The data team saw an opportunity to create more excitement on the field. 

The leaderboards were great, but it was kind of a one-and-done thing,” Slalom senior principal Dan Kang said. “Many attendees never had the chance to see their name in the rankings, so we wanted to add something that would continue to drive engagement throughout the event.” 

Instead of simply ranking the results and presenting them back, Kang pulled them into Snowflake in real time using the Snowpipe data ingestion engine. Next, he and his team aggregated the data and displayed the running totals in real time with a Microsoft Power BI dashboard displayed on the video boards. To bring forward some of the Cubs history, the dashboard also displayed a running total of hits made that day and challenged the attendees to beat legendary player stats. 

This time, instead of just looking at a list, participants could take a swing and look up to see the rankings immediately update and move their name up or down on the list. At the same time, the Power BI dashboard updated the overall numbers, so with every hit, the participants could see themselves gaining on their heroes.  

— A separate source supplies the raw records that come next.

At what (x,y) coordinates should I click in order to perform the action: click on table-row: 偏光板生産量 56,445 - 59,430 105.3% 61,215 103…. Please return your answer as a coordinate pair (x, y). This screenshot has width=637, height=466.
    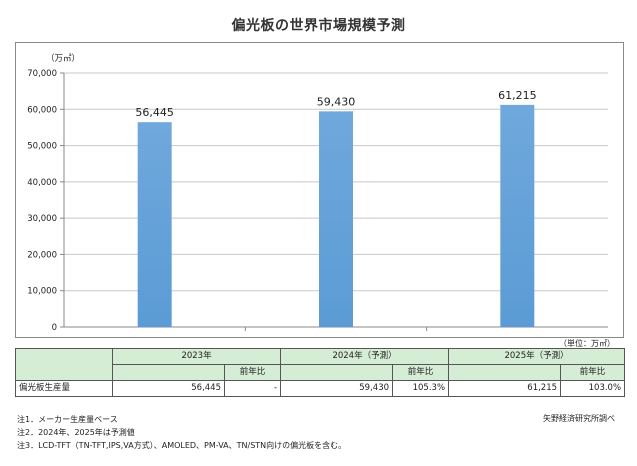
    Looking at the image, I should click on (320, 388).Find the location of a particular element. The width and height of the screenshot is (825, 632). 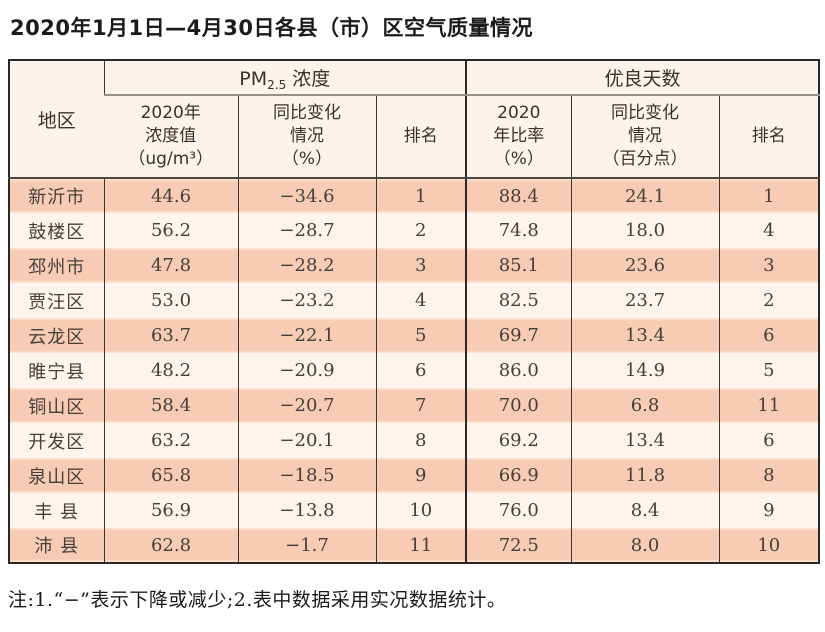

col-header-good-rank: 排名 is located at coordinates (769, 137).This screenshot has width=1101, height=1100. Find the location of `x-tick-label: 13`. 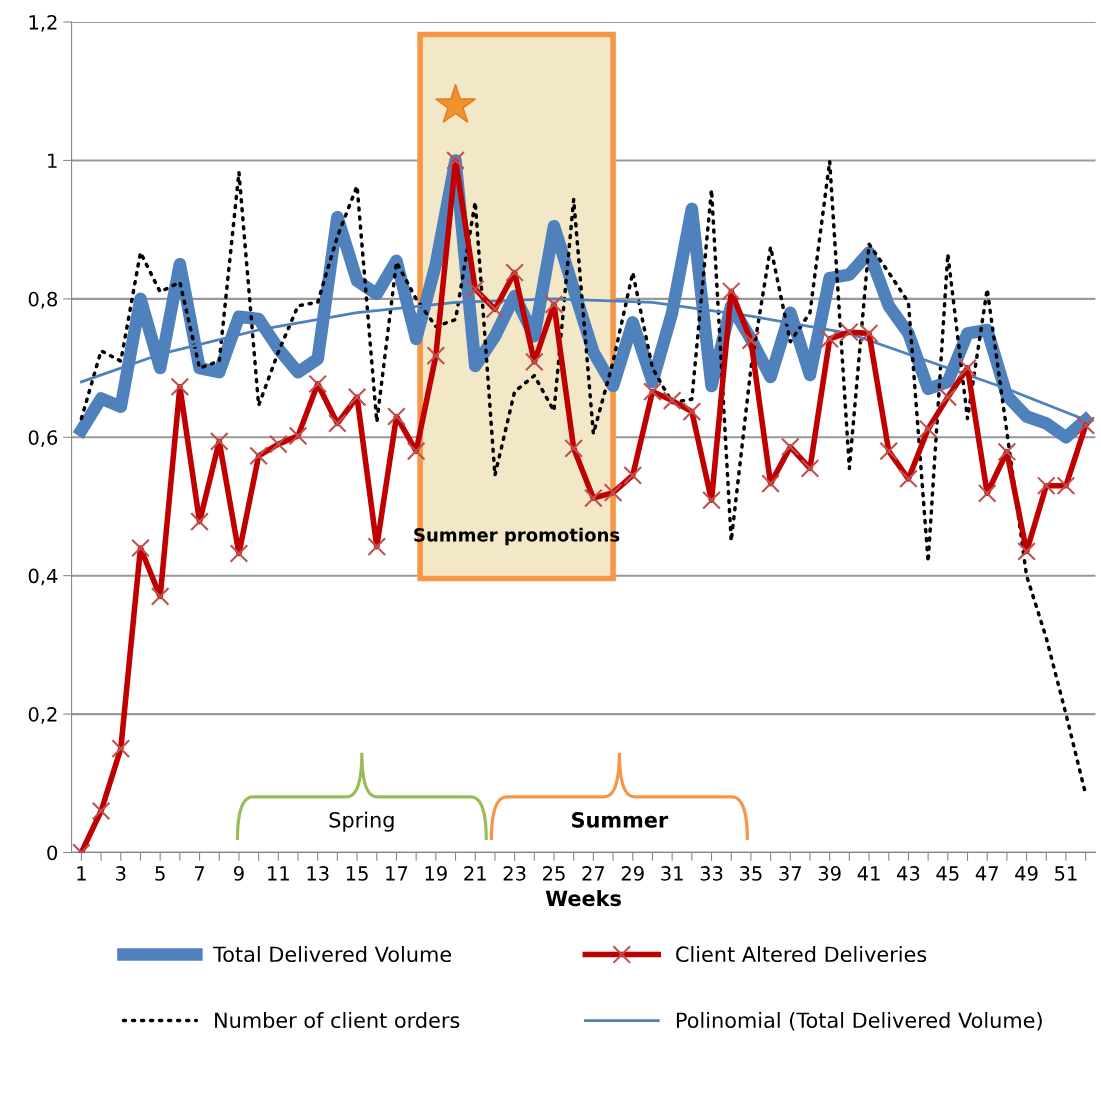

x-tick-label: 13 is located at coordinates (318, 874). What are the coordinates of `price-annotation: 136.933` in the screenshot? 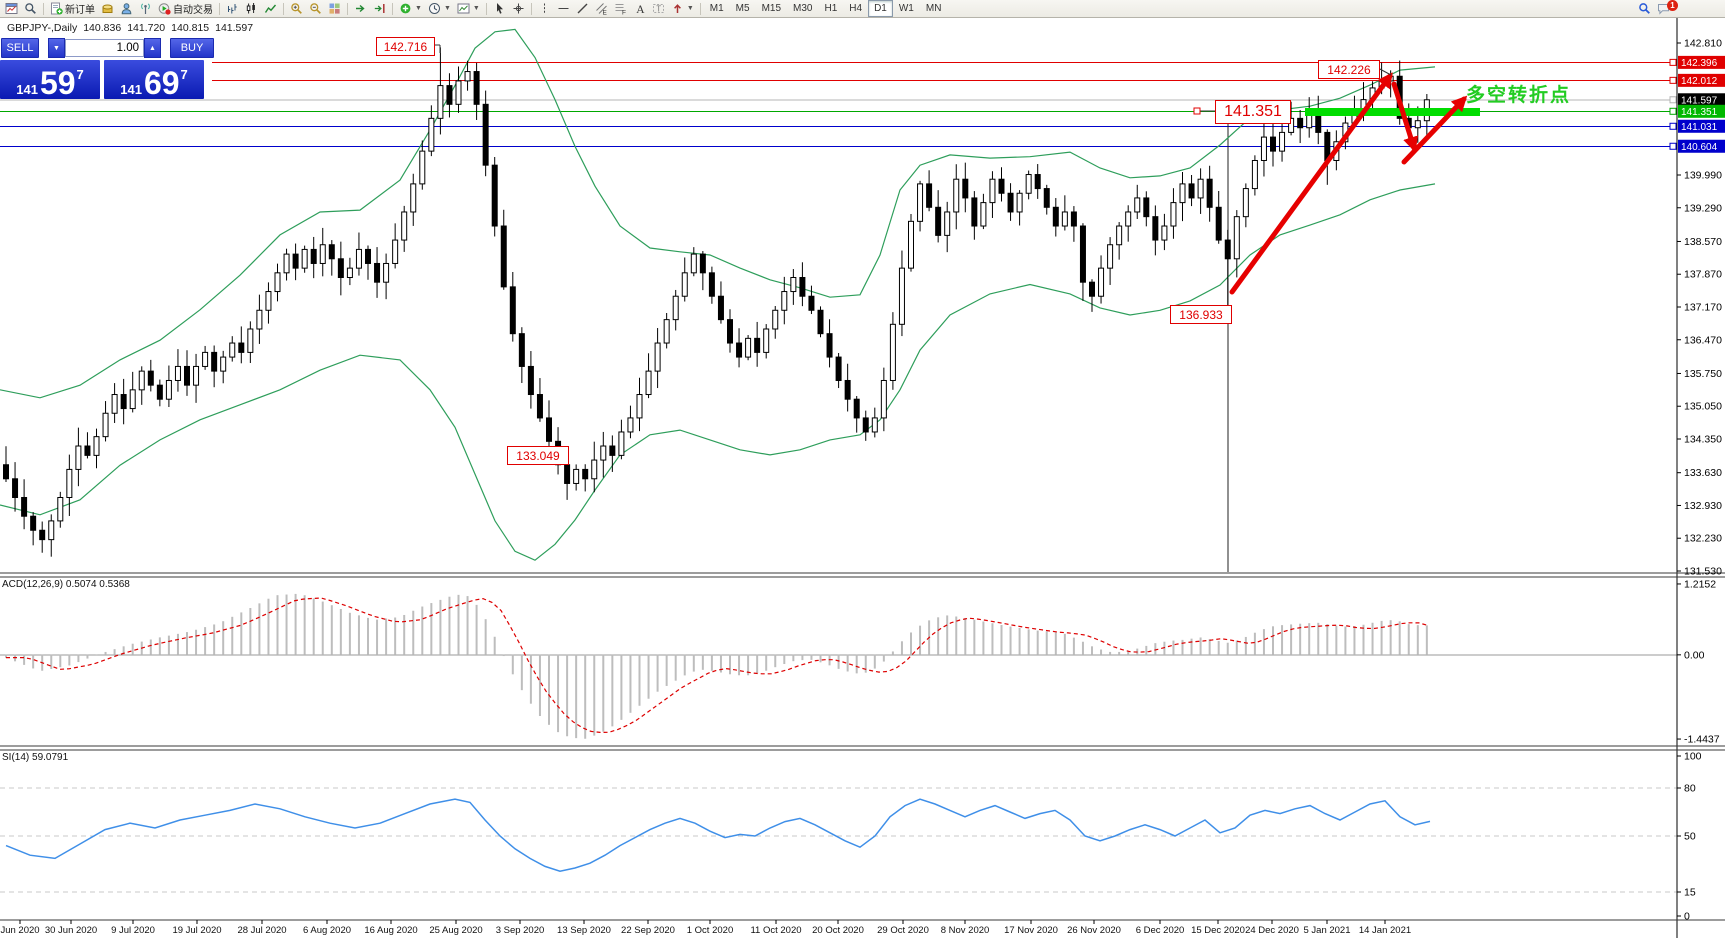 It's located at (1201, 314). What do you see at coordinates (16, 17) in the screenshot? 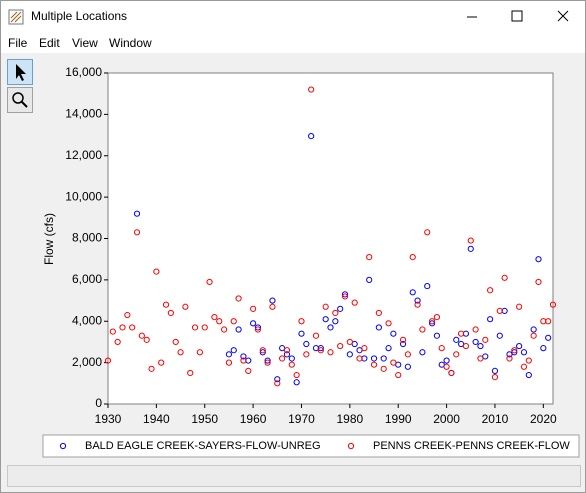
I see `app-icon-art` at bounding box center [16, 17].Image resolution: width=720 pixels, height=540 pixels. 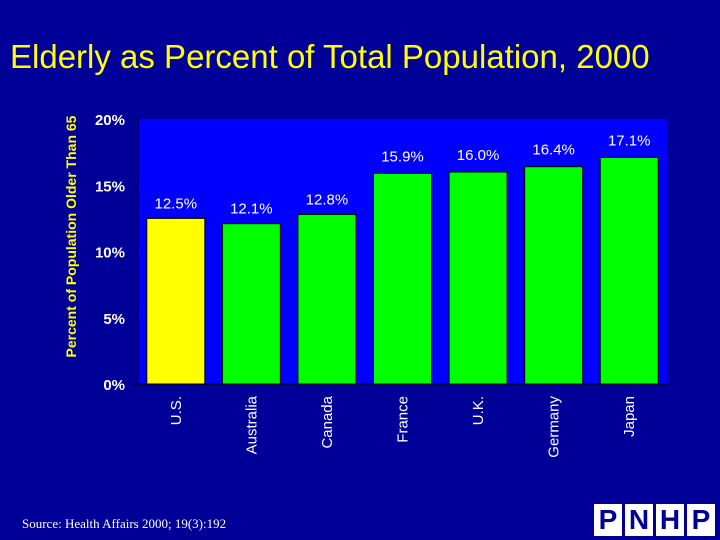 I want to click on bar-value-label: 17.1%, so click(x=630, y=140).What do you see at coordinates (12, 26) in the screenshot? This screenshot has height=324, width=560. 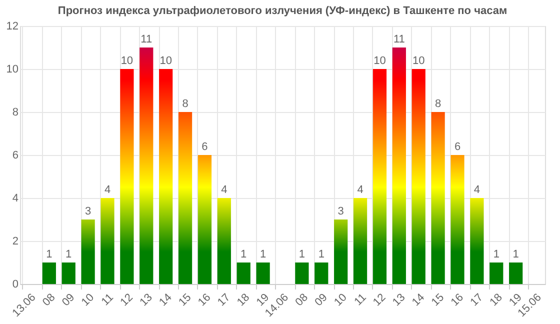 I see `y-tick-label: 12` at bounding box center [12, 26].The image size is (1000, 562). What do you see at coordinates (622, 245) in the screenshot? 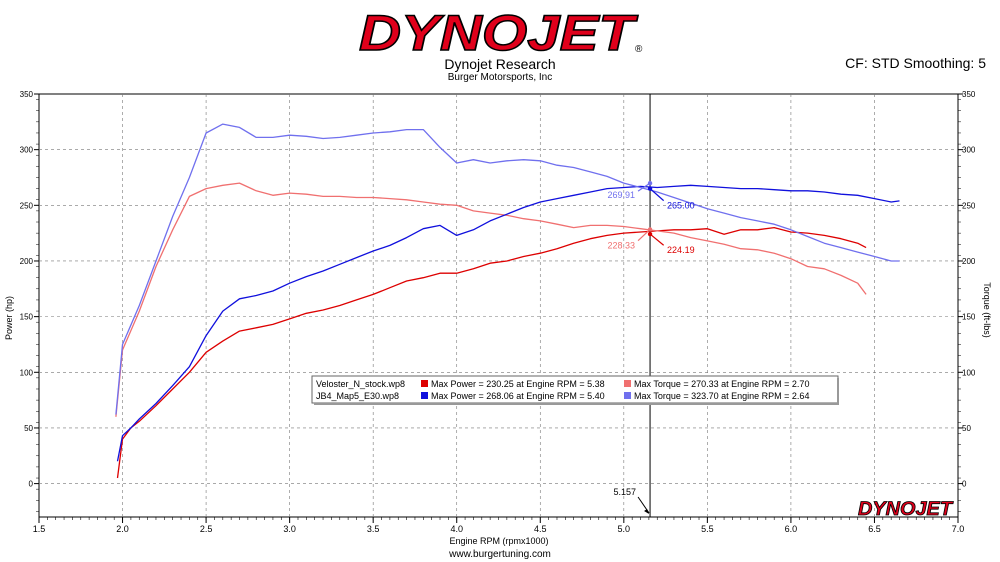
I see `cursor-value-2: 228.33` at bounding box center [622, 245].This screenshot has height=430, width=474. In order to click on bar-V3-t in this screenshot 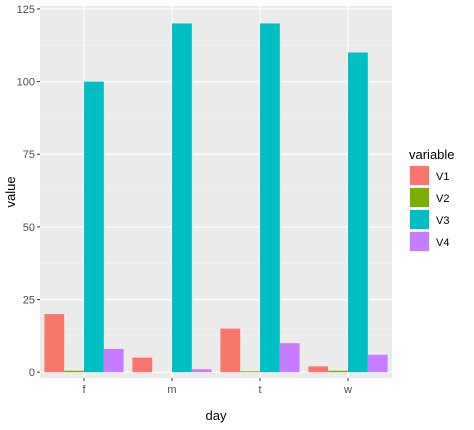, I will do `click(270, 198)`.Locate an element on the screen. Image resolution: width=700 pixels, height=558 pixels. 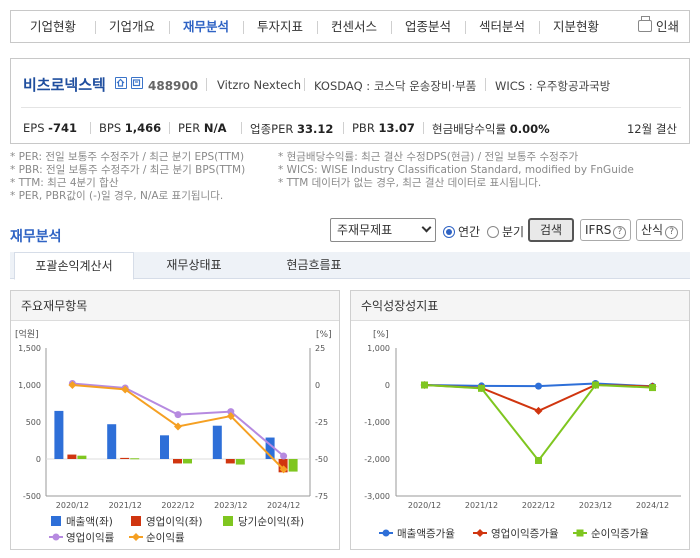
radio-annual: 연간 is located at coordinates (462, 232).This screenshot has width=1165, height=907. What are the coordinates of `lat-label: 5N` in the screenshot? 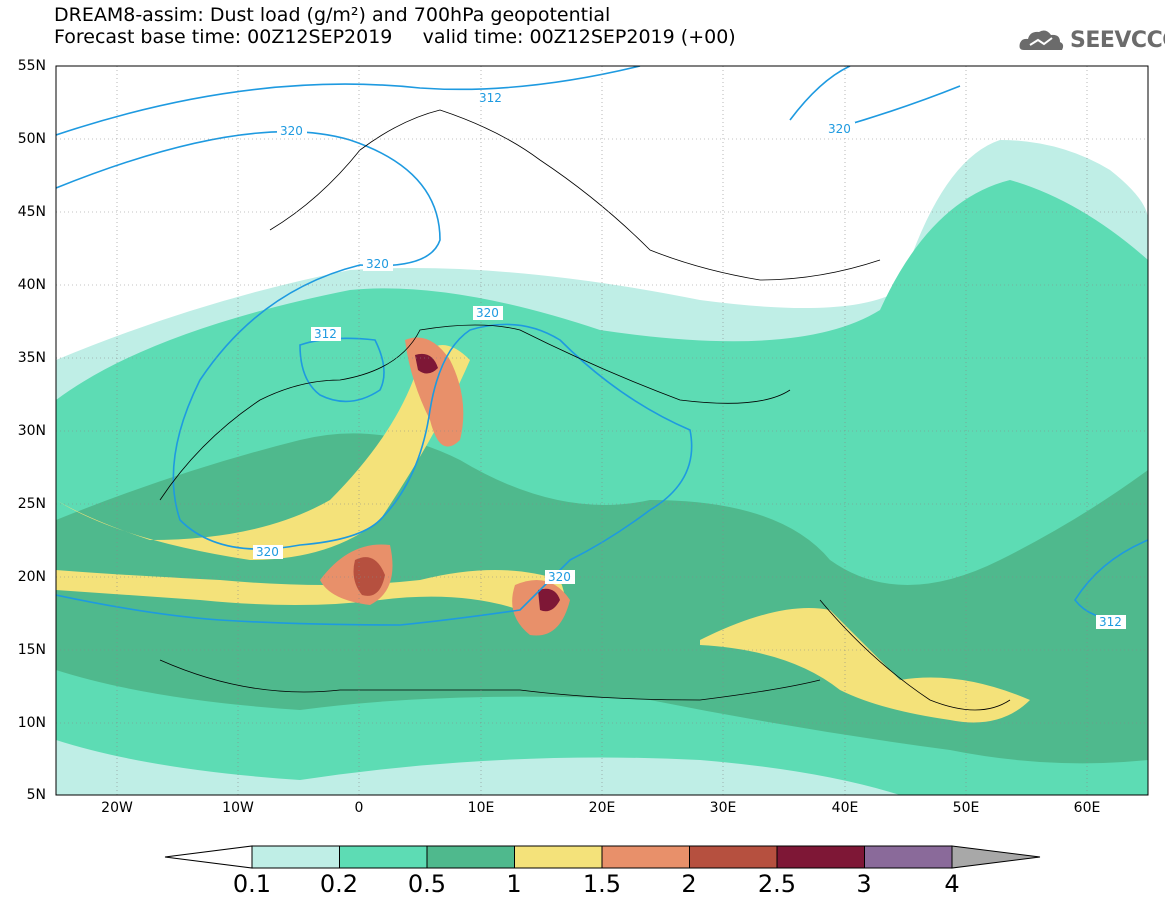 It's located at (36, 795).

“It really drove up competition and engagement,” Hertler said. “People would want to beat a stat, so they’d do the exercise again and again.” 


A man practices his pitch with someone measuring its pitch speed.

Taking it home: Personalized scouting reports for fans

As Slalom’s Data and Analytics team experimented with Snowpark’s data engineering capabilities, they focused on creating a personalized memento out of the data they would collect from the fans that would delight any baseball fan: a scouting report with their personal stats from the event. By creating a dataset in Snowpark with Python from publicly available statistics for the 2022 Chicago Cubs roster, they even included a comparison to a current Chicago Cubs player and an analysis of their player “type,” from power hitter to utility player.  

There were challenges. Few ordinary humans can throw a baseball as fast and hard as a player in the major leagues. To level the playing field between event participants and actual Chicago Cubs players, Slalom data engineer Matt Byun normalized the data by converting the static values into percentiles. And because Snowpark supports machine learning, he was able to use its stored procedures, internal stages, and user-defined functions to train, register, and infer player comparison and archetype models. 

“With Snowpark, we were able to go beyond the SQL-based transformations that have made Snowflake such a popular choice for cloud data warehousing and create advanced analytics insights using machine learning in Python,” Byun said. 


A lasting connection: Strengthening the Chicago Cubs brand with data

For marketers like Hertler, the scouting report gave fans one more connection to the Cubs brand that was made deeper and more meaningful by data. It’s an example of how a customer-centric, creative data solution can make an impact. 

“It extended the experience beyond the ballpark and tied them more closely to the Cubs brand,” she said. “That’s the goal for any brand-building you do.” 

As one fan shared, the experience made an impact in her home. 

“I cannot overstate how impressed I was with the whole Cubs organization after our experience at the Premier Batting Practice on Monday night. I had so much fun and loved watching our boys’ eyes widen with awe and excitement,” the participant wrote. “The boys absolutely loved getting their names on the big screen, and their stats recorded on their playing cards … We are honored to be a small part of a great organization.”